Programmatic collection

import patch
from patch import RepoConfig

patch.collect(
    repos=[
        RepoConfig("apache", "arrow", "python", "data-engineering"),
        RepoConfig("fastapi", "fastapi", "python", "web"),
    ],
    token="ghp_...",      # or set GITHUB_TOKEN env var
    data_dir="./data",
)

CLI

After installation, the patch-sft command is available:

patch-sft collect [--repo owner/repo]
patch-sft process [--repo owner/repo]
patch-sft merge
patch-sft push
patch-sft peek

Peek mode

Preview GraphQL request structure and one sample record without writing any files:

make peek
# or
patch-sft peek

Hardcoded target is pola-rs/polars. Prints a request example and a normalized sample record to stdout.

Project layout

patch-sft/
├── pyproject.toml
├── .env.example
├── Makefile
├── src/
│   └── patch/
│       ├── __init__.py     # public API: collect(), load(), RepoConfig, REPOS
│       ├── cli.py          # patch-sft CLI entry point
│       ├── repos.py        # curated repo list and RepoConfig
│       ├── collect.py      # GitHub GraphQL + REST collection
│       ├── process.py      # quality filters and SFT formatting
│       ├── merge.py        # train/test split → Parquet
│       ├── push.py         # HuggingFace Hub upload
│       ├── peek.py         # single-sample GraphQL preview
│       ├── manifest.py     # per-repo progress tracking
│       └── filters.py      # record quality filters
└── data/
    ├── raw/                # per-repo JSONL (append-only)
    ├── processed/          # filtered and formatted JSONL
    └── hf_upload/          # train.parquet / test.parquet

Output formats

Raw record (`data/raw/*.jsonl`)

Each line is a JSON object:

repo, language, domain, license, collected_at
issue_number, issue_title, issue_body, issue_labels, issue_created_at
pr_number, pr_title, pr_body, pr_merged_at, base_branch, base_sha, merge_sha, closing_pr_confidence
diff, review_count, changed_files, additions, deletions, has_tests, test_files_changed

Failed diff fetches are written to data/raw/*.errors.jsonl and retried automatically on the next run.

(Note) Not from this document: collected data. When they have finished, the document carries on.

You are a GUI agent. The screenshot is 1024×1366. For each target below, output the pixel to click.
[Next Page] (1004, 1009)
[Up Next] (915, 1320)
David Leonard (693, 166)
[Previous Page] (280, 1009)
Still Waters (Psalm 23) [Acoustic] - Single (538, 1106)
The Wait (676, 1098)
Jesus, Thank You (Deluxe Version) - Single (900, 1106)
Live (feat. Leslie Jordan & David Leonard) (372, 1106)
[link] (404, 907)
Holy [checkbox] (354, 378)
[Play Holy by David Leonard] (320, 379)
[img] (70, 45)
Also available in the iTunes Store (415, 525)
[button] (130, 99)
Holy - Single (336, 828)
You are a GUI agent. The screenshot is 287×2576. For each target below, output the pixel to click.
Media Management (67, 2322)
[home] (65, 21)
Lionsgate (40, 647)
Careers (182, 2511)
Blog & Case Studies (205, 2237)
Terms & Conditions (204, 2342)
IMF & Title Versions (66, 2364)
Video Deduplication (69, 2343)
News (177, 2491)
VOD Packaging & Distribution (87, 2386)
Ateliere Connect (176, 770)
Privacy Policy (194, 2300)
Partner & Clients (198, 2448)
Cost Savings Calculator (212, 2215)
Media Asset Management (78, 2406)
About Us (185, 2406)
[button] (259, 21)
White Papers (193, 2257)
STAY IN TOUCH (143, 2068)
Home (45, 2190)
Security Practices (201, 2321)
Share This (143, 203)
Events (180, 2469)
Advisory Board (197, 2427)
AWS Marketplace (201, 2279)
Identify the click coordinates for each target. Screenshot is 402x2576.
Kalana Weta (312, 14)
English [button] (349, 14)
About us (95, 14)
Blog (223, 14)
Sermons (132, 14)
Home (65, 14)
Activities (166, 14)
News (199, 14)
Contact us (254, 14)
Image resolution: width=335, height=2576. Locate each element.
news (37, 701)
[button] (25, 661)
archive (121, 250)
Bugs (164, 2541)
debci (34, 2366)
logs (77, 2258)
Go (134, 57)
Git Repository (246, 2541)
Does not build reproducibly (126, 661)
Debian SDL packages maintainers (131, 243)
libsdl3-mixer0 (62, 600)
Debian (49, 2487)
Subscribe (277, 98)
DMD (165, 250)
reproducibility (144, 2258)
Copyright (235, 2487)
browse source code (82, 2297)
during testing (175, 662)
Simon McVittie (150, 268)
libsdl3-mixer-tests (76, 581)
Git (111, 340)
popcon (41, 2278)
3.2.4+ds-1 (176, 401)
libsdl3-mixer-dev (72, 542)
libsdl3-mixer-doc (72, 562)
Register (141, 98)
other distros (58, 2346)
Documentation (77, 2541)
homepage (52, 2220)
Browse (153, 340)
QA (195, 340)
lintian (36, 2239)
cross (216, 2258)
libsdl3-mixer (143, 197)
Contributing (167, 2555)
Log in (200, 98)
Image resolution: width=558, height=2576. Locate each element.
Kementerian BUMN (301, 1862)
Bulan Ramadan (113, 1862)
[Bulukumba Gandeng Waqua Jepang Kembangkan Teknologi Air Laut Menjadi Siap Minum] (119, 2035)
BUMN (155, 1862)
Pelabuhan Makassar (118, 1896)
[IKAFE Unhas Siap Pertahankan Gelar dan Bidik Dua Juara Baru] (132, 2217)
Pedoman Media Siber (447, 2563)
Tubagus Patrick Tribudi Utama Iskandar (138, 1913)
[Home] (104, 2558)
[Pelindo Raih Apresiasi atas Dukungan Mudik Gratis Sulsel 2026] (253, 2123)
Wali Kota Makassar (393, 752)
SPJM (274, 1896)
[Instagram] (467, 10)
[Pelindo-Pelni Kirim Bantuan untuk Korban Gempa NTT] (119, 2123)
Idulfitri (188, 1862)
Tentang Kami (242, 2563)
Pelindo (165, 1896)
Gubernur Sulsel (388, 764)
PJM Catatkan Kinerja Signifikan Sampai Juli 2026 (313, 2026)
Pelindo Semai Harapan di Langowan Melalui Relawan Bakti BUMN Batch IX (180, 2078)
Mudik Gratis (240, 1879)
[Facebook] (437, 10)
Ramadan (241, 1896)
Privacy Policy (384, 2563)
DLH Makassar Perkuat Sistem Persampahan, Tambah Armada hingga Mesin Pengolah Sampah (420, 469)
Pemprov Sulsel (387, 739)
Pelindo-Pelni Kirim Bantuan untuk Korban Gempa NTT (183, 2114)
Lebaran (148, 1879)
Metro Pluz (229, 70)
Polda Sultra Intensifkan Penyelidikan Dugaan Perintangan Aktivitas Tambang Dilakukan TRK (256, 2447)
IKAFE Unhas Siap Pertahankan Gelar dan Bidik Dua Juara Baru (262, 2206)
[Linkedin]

Processed record (`data/processed/*.jsonl`)

Formatted for instruction SFT:

messages: [{role: system}, {role: user}, {role: assistant}]
metadata: repo/language/domain identifiers plus issue/PR provenance fields

HF upload (`data/hf_upload/`)

train.parquet
test.parquet

Quality filters

Records are kept only if they pass all checks:

Issue body length ≥ 100 characters
Changed diff lines between 5 and 500
At least 1 PR review
Changed files ≤ 10

Resumability

data/raw/ is append-only; collection deduplicates by issue number
data/manifest.json tracks per-repo progress and is flushed during collection
Each pipeline stage is independent and reads from files on disk
Re-running collection is safe — already-collected issues are skipped

Publishing to PyPI

make publish

Requires ~/.pypirc with a valid PyPI token (username __token__, password pypi-...), or PYPI_API_TOKEN set in your environment.

Project details

Release history Release notifications | RSS feed

This version

0.1.2

Mar 31, 2026

0.1.1

Mar 31, 2026

0.1.0

Mar 31, 2026

Download files

Download the file for your platform. If you're not sure which to choose, learn more about installing packages.

Source Distribution

patch_sft-0.1.2.tar.gz (125.7 kB view details)

Uploaded Mar 31, 2026 Source

Built Distribution

If you're not sure about the file name format, learn more about wheel file names.

The dropdown lists show the available interpreters, ABIs, and platforms. Enable javascript to be able to filter the list of wheel files.

patch_sft-0.1.2-py3-none-any.whl (22.2 kB view details)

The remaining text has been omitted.